**WORK TO COMPLETE**
The first line of the data below and every line after it, through the one with "The height and width of the screenshot is (1080, 1920).", must be transcribed without change.

====================

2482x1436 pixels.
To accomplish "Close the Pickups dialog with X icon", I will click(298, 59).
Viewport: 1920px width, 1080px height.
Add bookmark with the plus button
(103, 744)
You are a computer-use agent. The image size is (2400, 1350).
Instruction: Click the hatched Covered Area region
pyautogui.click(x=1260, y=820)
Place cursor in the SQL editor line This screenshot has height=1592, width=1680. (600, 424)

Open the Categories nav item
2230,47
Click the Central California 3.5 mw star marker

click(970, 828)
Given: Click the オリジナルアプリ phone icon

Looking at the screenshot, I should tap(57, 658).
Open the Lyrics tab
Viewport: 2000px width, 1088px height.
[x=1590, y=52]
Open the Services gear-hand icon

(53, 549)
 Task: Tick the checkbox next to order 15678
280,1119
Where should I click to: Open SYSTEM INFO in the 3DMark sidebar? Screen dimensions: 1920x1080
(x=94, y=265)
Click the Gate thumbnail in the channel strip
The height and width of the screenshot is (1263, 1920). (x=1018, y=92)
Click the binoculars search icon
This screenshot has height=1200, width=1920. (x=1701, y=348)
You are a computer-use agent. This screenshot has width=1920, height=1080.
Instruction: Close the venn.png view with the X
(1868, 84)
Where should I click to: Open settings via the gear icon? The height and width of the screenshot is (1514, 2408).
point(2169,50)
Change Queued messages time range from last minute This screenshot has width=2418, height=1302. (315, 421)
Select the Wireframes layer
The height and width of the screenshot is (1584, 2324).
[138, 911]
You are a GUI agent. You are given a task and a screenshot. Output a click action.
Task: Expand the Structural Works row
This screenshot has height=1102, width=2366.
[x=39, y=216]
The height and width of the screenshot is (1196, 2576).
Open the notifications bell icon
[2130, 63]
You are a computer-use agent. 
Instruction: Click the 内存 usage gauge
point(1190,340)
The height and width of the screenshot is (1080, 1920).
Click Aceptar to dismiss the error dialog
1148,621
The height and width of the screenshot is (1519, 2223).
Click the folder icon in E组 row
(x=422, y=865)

====================

**ANSWER**
2482x1436 pixels.
To accomplish "Close the Pickups dialog with X icon", I will click(298, 59).
Viewport: 1920px width, 1080px height.
Add bookmark with the plus button
(103, 744)
You are a computer-use agent. The image size is (2400, 1350).
Instruction: Click the hatched Covered Area region
pyautogui.click(x=1260, y=820)
Place cursor in the SQL editor line This screenshot has height=1592, width=1680. (600, 424)

Open the Categories nav item
2230,47
Click the Central California 3.5 mw star marker

click(970, 828)
Given: Click the オリジナルアプリ phone icon

Looking at the screenshot, I should tap(57, 658).
Open the Lyrics tab
Viewport: 2000px width, 1088px height.
[x=1590, y=52]
Open the Services gear-hand icon

(53, 549)
 Task: Tick the checkbox next to order 15678
280,1119
Where should I click to: Open SYSTEM INFO in the 3DMark sidebar? Screen dimensions: 1920x1080
(x=94, y=265)
Click the Gate thumbnail in the channel strip
The height and width of the screenshot is (1263, 1920). (x=1018, y=92)
Click the binoculars search icon
This screenshot has height=1200, width=1920. (x=1701, y=348)
You are a computer-use agent. This screenshot has width=1920, height=1080.
Instruction: Close the venn.png view with the X
(1868, 84)
Where should I click to: Open settings via the gear icon? The height and width of the screenshot is (1514, 2408).
point(2169,50)
Change Queued messages time range from last minute This screenshot has width=2418, height=1302. (315, 421)
Select the Wireframes layer
The height and width of the screenshot is (1584, 2324).
[138, 911]
You are a GUI agent. You are given a task and a screenshot. Output a click action.
Task: Expand the Structural Works row
This screenshot has height=1102, width=2366.
[x=39, y=216]
The height and width of the screenshot is (1196, 2576).
Open the notifications bell icon
[2130, 63]
You are a computer-use agent. 
Instruction: Click the 内存 usage gauge
point(1190,340)
The height and width of the screenshot is (1080, 1920).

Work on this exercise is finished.